Saturday, September 17, 2005

Concerning the Book That Is the Body of the Beloved

I have been reading Greg Orr's new book, Concerning the Book That Is the Body of the Beloved. I am totally blown away by this. It is a 197-page long poem sequence in five parts, that revolves around the idea of the "Beloved" as a kind of "Book" that is also the "World." It is breathtaking, and simple at the same time. Almost as if it were written by the love child of Walt Whitman (think the bold expansiveness of Leaves of Grass) and Li Po (think of the intricate minimal-ness of the most perfect poems of the Tang dynasty).

Here is a tiny sample:

"Who wants to lose the world,
For all its tumult and suffering?
Who wants to leave the world,
For all its sorrow?
Not I.
And so I come to the Book,
Which is also the body
Of the beloved."

pg 10


"To be alive: not just the carcass
But the spark.
That's crudely put, but . . .

If we're not supposed to dance,
Why all this music?"

pg 74


It is hard to excerpt this long and fascinating poem.

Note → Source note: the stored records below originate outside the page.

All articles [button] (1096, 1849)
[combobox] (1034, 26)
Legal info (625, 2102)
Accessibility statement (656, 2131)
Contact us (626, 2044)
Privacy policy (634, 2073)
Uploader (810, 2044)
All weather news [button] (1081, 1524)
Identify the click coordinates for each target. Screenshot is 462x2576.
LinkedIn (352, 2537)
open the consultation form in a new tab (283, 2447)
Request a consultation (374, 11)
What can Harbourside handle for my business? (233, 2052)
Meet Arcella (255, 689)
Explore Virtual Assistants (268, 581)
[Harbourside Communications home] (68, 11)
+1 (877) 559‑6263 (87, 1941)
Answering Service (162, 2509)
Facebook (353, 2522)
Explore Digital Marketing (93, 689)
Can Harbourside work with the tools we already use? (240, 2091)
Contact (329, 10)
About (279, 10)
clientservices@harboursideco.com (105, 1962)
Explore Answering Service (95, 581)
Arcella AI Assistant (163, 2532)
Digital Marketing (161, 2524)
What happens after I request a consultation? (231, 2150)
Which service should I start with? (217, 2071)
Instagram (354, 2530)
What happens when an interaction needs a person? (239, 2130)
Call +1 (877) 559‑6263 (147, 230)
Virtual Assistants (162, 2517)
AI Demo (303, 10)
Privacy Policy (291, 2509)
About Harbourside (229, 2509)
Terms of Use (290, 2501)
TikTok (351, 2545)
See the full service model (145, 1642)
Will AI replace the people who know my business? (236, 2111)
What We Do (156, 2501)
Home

It builds by accumulation and repetition of the themes. You can open it anywhere, and reap richly. You can read it forwards, backwards, every other page, and it is still the same book. Which I think is a quite a feat. And for anyone who knows what a loss is the loss of a beloved, this book provides succor and sustenance.

2 comments:

Robert said...

Thanks for this post, Peter. I love Orr's poetry (and some of his essays are great too)! I do have a problem with some of his recent poetry, though, which seems awfully "general." When I read a line like "If we're not supposed to dance, / Why all this music?" part of me responds to a sort of Rilkean profundity and radical originality, but part of me thinks it just sounds like a line from an "inspirational" speech by Oprah. I have to admit I often respond similarly to Li-Young Lee. Some of his poems seem to me to veer back and forth, sometimes from one line to the next, between astonishing originality and mind-numbing cliche. I don't mean that to sound as harsh as it probably does. I'd be pretty happy to think my own poetry achieved a combination of mind-numbing cliche and astonishing originality.

Peter said...

Robert, I have to agree with you, about the uneveness, some lines brilliant, some lines risking cliche.